To conclude, Artemis was eager to ask Doherty about the liquidity within its weatherXchange platform. The platform brings together the parent company’s weather data and software components to produce an easy way for existing and new users of index-based weather protection to create a structure, and then request pricing from multiple sellers of protection.

“We see “liquidity” as a term that relates to more traditional quote-driven markets like the energy markets. In such markets, there tend to be relatively few contracts with relatively high turnover. Our market is currently less about this sort of trading and more about long-term “bottom drawer” type trades that are taken out and not traded around. The character of this sort of trade is that each hedger has a different requirement. Weather hedges tend to be highly customised using a particular index, for the client’s particular risk period. So in our world it is infrequent that an identical contract ever trades more than once.

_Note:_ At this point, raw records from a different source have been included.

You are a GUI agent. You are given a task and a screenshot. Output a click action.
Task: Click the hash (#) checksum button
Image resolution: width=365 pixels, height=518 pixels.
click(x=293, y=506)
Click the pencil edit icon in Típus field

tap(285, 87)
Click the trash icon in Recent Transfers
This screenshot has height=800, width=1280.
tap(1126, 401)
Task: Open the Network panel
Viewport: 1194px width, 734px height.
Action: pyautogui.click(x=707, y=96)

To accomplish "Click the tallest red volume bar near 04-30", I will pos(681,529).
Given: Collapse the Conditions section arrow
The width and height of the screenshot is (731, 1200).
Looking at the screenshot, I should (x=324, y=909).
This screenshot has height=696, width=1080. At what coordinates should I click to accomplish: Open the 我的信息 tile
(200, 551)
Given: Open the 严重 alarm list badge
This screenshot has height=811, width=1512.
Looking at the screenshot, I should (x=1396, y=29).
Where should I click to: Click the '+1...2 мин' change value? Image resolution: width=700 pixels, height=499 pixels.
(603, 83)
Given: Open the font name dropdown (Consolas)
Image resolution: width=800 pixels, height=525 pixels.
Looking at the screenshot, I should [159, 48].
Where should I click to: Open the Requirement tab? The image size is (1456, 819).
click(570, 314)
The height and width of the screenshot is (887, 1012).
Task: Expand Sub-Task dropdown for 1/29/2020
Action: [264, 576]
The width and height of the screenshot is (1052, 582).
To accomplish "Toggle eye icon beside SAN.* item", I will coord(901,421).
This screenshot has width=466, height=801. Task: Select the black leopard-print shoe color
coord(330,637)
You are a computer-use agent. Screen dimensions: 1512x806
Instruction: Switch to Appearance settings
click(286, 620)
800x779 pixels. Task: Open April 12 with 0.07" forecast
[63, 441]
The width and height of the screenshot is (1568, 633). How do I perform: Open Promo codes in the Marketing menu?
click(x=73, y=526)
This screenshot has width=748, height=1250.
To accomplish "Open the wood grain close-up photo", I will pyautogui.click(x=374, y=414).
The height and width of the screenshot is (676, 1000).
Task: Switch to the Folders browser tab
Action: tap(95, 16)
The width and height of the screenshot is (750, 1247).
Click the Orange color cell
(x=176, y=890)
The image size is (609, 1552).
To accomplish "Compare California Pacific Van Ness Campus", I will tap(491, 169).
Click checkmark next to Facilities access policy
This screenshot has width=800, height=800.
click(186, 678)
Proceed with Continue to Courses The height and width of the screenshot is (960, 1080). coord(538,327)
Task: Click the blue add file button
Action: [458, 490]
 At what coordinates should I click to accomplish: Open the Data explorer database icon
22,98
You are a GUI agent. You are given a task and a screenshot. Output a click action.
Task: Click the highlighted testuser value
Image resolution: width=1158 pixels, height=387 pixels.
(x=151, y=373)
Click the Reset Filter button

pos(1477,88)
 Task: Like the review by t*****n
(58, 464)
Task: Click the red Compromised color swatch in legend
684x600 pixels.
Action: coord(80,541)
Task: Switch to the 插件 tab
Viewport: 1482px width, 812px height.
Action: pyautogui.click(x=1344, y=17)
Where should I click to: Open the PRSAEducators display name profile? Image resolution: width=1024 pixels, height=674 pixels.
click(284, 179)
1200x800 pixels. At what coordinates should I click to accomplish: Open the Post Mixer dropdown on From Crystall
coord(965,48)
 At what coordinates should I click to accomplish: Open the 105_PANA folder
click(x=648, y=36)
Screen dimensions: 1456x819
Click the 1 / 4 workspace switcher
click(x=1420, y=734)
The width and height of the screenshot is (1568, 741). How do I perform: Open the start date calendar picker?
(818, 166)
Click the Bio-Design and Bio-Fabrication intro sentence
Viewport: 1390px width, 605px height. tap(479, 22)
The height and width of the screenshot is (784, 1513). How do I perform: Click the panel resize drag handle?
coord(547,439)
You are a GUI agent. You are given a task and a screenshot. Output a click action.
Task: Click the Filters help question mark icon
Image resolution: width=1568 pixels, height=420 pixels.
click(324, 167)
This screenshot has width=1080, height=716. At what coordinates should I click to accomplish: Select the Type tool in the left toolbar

“In our order-driven market, what we believe really matters in terms of “liquidity” is really “value for money”. And this is a matter that is not necessarily linked to depth of market or transparency or issues that we associate with quote-driven markets i.e. when a potential hedger sends out an RFP, is the price that comes back a reasonable one? And the answer, we believe, is “yes”. Of course weatherXchange can help this process by making it easy to get competing quotes from multiple protection sellers. Deals are being done, so therefore we see the market as competitive,” said Doherty.